Hi @deepak-newzera I've written a simple training script here: https://github.com/jameshball/audio-diffusion/blob/master/train.py

It uses the LibriSpeech dataset and downloads it when you start the script.

You might need to change the data path defined at the top, and setup or remove the weights and biases (wandb) logging.

I'm currently having an issue with training where I get NaN: https://github.com/archinetai/audio-diffusion-pytorch/issues/52 but at least this code should give you something to start with.

deepak-newzera commented 1 year ago

@jameshball Thanks for your help. The dataset you provided seems to be a speech dataset.

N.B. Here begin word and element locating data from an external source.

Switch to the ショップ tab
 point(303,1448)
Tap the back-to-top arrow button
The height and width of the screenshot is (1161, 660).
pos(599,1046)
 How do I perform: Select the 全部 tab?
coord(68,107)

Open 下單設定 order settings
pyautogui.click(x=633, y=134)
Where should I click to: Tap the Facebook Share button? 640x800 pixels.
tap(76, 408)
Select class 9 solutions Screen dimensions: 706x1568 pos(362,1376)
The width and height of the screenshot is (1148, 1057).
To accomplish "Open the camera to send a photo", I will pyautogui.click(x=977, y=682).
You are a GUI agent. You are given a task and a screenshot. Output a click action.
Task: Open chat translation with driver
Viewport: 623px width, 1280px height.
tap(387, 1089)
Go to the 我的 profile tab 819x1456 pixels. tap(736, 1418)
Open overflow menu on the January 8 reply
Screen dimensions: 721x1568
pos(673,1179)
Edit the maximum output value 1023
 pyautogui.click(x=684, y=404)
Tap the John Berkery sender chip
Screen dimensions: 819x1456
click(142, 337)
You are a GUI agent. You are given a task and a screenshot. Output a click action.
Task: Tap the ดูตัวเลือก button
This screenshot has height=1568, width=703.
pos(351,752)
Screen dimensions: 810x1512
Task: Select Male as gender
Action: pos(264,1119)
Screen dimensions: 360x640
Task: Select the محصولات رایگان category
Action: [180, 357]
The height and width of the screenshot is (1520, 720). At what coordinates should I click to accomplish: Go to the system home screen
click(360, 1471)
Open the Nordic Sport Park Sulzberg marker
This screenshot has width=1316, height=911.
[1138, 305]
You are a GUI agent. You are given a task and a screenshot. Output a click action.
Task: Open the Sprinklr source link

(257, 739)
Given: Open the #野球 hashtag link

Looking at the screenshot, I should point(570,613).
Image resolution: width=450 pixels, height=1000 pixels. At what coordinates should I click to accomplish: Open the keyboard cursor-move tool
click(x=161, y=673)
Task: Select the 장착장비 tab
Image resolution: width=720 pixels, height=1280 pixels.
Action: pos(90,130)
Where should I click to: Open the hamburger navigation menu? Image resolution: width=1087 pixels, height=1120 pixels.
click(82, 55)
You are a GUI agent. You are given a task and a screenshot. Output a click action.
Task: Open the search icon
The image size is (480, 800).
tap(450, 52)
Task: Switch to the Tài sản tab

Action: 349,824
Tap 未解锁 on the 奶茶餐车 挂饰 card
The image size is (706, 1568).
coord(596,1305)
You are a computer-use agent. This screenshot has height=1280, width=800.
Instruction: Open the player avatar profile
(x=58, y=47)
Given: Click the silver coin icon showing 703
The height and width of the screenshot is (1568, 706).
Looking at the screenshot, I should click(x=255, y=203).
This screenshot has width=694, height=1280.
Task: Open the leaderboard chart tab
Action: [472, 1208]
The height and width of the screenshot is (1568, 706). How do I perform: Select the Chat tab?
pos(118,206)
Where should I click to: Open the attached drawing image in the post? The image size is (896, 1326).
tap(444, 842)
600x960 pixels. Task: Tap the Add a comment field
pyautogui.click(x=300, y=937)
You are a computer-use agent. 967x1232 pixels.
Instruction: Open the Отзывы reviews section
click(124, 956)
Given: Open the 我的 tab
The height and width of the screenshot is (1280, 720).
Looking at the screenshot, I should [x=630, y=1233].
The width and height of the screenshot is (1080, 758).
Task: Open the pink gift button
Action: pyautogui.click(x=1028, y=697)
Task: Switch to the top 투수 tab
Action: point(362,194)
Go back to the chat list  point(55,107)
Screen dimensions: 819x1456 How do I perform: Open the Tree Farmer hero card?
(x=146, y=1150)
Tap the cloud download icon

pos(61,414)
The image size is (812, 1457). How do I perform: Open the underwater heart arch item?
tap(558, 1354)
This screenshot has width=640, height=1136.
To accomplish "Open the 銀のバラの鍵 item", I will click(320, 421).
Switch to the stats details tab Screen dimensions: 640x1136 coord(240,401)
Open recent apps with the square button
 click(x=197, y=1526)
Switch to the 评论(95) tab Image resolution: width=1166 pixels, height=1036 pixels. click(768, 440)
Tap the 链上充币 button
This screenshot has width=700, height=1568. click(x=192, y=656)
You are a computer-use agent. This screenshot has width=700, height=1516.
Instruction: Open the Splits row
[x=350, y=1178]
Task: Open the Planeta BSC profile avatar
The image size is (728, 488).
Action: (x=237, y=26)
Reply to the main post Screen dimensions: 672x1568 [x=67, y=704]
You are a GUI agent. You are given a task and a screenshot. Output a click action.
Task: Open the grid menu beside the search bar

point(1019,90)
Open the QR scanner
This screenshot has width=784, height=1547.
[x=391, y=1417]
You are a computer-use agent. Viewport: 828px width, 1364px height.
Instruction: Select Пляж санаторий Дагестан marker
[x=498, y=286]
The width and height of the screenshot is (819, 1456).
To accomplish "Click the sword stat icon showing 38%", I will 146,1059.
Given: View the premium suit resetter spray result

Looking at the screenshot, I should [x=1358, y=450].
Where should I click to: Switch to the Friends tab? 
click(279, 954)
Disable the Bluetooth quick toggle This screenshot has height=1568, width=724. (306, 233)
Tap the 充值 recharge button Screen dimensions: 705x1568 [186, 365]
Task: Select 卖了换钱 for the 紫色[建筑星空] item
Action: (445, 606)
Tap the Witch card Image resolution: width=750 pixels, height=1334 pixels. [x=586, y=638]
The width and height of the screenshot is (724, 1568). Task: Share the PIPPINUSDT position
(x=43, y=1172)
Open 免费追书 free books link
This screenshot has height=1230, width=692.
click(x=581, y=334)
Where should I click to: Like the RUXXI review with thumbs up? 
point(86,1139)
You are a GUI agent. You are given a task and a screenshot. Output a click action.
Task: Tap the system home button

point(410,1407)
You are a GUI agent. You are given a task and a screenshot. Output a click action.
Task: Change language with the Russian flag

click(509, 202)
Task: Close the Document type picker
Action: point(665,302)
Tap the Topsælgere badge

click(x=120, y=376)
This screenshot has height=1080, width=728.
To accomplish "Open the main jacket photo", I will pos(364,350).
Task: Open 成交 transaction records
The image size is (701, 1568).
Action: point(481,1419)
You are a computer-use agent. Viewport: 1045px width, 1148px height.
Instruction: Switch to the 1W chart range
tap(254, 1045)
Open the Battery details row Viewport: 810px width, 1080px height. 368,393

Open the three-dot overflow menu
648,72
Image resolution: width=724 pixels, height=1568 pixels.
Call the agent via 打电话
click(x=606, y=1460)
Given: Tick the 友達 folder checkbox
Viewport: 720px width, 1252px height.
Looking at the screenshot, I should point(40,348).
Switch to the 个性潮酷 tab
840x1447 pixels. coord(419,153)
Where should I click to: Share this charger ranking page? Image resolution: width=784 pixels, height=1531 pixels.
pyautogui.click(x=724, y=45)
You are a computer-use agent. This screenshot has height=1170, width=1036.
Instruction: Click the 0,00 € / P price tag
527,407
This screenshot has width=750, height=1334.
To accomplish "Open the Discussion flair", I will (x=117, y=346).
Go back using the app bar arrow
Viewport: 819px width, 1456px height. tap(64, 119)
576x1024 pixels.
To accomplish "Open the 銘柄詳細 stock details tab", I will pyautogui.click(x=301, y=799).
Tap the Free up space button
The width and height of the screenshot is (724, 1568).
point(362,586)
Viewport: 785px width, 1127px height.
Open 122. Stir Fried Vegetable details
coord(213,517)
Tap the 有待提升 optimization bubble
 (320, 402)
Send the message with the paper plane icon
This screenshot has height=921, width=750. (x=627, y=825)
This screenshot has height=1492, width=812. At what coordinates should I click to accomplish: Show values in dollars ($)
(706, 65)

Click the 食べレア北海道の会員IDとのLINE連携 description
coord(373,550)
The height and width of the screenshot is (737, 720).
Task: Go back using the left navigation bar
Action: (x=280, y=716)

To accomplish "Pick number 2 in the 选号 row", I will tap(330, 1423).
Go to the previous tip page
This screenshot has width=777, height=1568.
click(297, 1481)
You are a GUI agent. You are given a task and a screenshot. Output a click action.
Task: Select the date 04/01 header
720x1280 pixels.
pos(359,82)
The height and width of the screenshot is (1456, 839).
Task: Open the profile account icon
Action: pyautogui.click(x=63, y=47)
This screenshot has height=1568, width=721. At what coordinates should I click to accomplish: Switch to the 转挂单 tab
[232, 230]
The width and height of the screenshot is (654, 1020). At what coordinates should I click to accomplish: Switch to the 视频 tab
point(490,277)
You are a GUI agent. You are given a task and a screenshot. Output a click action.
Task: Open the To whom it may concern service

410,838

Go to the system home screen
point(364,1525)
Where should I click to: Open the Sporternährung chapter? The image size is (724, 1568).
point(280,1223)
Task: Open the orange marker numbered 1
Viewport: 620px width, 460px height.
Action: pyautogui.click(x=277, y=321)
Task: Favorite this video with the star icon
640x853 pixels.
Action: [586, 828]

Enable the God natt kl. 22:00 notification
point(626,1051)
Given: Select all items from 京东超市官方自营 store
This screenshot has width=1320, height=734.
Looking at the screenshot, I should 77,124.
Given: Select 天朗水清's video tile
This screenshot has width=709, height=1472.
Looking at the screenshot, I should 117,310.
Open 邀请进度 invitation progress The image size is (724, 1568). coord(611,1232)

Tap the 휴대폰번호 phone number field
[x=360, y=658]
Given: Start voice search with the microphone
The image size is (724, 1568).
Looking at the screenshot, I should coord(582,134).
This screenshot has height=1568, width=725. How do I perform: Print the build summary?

But I suppose it must be a music dataset, right?

kitchWWW commented 1 year ago

Hi @jameshball , seems like the training script you linked goes to a 404, do you have an updated link for this training loop somewhere you could share?

jameshball commented 1 year ago

I've made that repo private now but this is the version of the file I linked:

import torch
import torchaudio
import gc
import argparse
import os
from tqdm import tqdm
import wandb
from audio_diffusion_pytorch import DiffusionModel, UNetV0, VDiffusion, VSampler
from audio_data_pytorch import LibriSpeechDataset, AllTransform

SAMPLE_RATE = 16000
BATCH_SIZE = 12
NUM_SAMPLES = 2**18

def create_model():
    return DiffusionModel(
        net_t=UNetV0, # The model type used for diffusion (U-Net V0 in this case)
        in_channels=1, # U-Net: number of input/output (audio) channels
        channels=[8, 32, 64, 128, 256, 512, 512, 1024, 1024], # U-Net: channels at each layer
        factors=[1, 4, 4, 4, 2, 2, 2, 2, 2], # U-Net: downsampling and upsampling factors at each layer
        items=[1, 2, 2, 2, 2, 2, 2, 4, 4], # U-Net: number of repeating items at each layer
        attentions=[0, 0, 0, 0, 0, 1, 1, 1, 1], # U-Net: attention enabled/disabled at each layer
        attention_heads=8, # U-Net: number of attention heads per attention item
        attention_features=64, # U-Net: number of attention features per attention item
        diffusion_t=VDiffusion, # The diffusion method used
        sampler_t=VSampler, # The diffusion sampler used
    )

def main():
    args = parse_args()

    device = torch.device('cuda' if torch.cuda.is_available() else 'cpu')
    print(f"Using device: {device}")

    dataset = LibriSpeechDataset(
        root="E:/librispeech",
        transforms=AllTransform(
            random_crop_size=NUM_SAMPLES,
            mono=True,
        ),
    )

    print(f"Dataset length: {len(dataset)}")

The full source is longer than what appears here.